Charge transfer photodynamics in halogen doped xenon matrices. II. Photoinduced harpooning and the delocalized charge transfer states of solid xenon halides (F, Cl, Br, I)

Abstract

The optically accessed charge transfer states of solid xenon doped with atomic halogens are excitonic in nature: an electron localized on the guest halogen atom and a delocalized hole centered on xenon atoms. These excitonic states are effectively self-trapped such that luminescence is observed exclusively from the localized molecular charge transfer states: the triatomic xenon halide exciplexes. The latter relax radiatively. The emission spectra of Xe+2 I−, Xe+2 Br−,Xe+2 Cl−, and Xe+2 F− are centered at 390, 480, 573, and 775 nm, and their radiative lifetimes are 130, 185, 225, and 190 ns, respectively.
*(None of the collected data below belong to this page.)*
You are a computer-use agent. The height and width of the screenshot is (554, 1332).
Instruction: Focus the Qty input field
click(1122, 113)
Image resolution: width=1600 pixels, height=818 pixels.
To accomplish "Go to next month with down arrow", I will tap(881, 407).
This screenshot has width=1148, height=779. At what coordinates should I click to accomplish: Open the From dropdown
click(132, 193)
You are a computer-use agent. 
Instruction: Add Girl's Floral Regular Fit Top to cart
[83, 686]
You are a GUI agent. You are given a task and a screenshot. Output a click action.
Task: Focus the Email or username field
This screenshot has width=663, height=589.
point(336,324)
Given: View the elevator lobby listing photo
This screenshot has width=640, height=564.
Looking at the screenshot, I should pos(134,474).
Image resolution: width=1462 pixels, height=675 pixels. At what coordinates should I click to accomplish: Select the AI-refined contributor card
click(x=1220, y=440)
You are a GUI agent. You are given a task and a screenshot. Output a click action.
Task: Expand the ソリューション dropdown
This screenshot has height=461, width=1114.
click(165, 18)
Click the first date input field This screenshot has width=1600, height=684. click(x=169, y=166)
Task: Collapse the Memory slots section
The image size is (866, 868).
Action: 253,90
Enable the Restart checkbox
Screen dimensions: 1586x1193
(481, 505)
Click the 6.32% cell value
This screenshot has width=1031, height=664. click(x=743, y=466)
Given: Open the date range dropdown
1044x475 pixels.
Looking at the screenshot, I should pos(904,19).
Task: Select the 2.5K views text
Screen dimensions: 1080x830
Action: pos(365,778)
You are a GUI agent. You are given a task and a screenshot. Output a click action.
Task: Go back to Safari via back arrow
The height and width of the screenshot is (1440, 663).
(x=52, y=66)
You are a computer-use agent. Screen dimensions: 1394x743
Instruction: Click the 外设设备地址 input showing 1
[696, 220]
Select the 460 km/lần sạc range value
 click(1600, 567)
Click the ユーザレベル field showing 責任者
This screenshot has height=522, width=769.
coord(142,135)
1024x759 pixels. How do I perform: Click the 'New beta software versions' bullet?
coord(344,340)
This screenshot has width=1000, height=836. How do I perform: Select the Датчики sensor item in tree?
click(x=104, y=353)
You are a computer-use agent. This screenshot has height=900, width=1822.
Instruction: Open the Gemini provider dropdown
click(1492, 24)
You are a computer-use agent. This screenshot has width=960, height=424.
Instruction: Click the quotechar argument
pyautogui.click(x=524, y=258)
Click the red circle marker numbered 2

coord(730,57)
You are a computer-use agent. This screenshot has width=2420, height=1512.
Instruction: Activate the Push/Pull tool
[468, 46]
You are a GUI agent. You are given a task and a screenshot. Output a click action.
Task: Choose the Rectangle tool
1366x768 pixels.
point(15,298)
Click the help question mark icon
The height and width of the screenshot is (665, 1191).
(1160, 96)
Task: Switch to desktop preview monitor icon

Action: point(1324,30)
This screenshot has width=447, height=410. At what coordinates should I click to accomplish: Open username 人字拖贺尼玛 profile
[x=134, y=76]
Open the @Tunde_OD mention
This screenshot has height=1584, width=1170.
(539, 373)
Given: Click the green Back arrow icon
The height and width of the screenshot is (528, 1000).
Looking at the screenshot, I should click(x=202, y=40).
The charge transfer excitation spectra of the atomic solids are presented. In the case of F doped solids, the vertical transitions correspond to the diatomic XeF (B←X) and (D←X) absorptions: fluorine is bound to xenon in the ground state. The heavier halogens isolate atomically. Their excitation spectra are treated by a modified reflection approximation: reflection of the halogen–xenon radial distribution function from the hole transport potential. Ion–hole pairs separated by many lattice sites can be created by optical excitation, hence the spectra yield both the long range hole transport potential and the extended structure of the solid around the impurity site. The structure is fcc. Cl atoms generated by photodissociation of HCl or Cl2 are born at interstitial sites and convert to substitutional upon annealing of the solids. The atomic solids are prepared by two-photon induced harpoon reactions between xenon and molecular halogens: Xe+X2+2hν→[Xe+X−2 ]→Xe+X−+X. The inordinate efficiency of these reactions are attributed to the ionic potentials and the intimate participation of the polarizable cage atoms in ejecting the neutral halogen—a ‘‘negative’’ cage effect is postulated.